> [Selected extract]
As opposed to the frustrating slog as which much of Lakers basketball this season might be characterized.
The Lakers could stand to share the ball more as a means of smoothing out the wrinkles in Mike D's offense. According to NBA.com's stats tool, they're 25th in assist rate (i.e. percentage of field goals made off of assists), 28th in assist-to-turnover ratio and dead last in team turnover percentage. Those miscues have led to the third-most opponent points off turnovers in the league.
So while Steve Nash may struggle to stop his own shadow one-on-one, his guidance of the offense may well be a boon to LA's lackluster defense. Better shots and fewer turnovers mean fewer opportunities for teams to score easy baskets in transition and run the Lakers out of the building.

> [Exercise task 1]
Rewrite the Lakers passage starting with "As opposed to" and going on through "in the league.", changing "wrinkles" to "kinks".
> [Exercise task 2]
Carry the Lakers passage forward from its final sentence.

> [Collected material]
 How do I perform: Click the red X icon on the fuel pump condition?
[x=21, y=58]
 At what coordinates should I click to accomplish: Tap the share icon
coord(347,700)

> [Task output 1]
As opposed to the frustrating slog as which much of Lakers basketball this season might be characterized.
The Lakers could stand to share the ball more as a means of smoothing out the kinks in Mike D's offense. According to NBA.com's stats tool, they're 25th in assist rate (i.e. percentage of field goals made off of assists), 28th in assist-to-turnover ratio and dead last in team turnover percentage. Those miscues have led to the third-most opponent points off turnovers in the league.

> [Task output 2]
Mostly, though, Nash's return portends a crisper, more aesthetically pleasing offensive machine for the Lakers. Steve may not be the same quick-cutting floor general now that he's 38 and coming off the longest injury-related delay of his entire career.
But he's still a wizard with the ball who's as much a joy to watch as he is to play with. Those qualities should be reasons enough for holiday cheer in Lakerland.
That is, unless all the pieces don't fit together perfectly from the opening tip on Saturday. In that case, you'll probably hear about the Lakers being doomed and the sky falling on the City of Angels the day after the Mayan calendar reaches its "conclusion."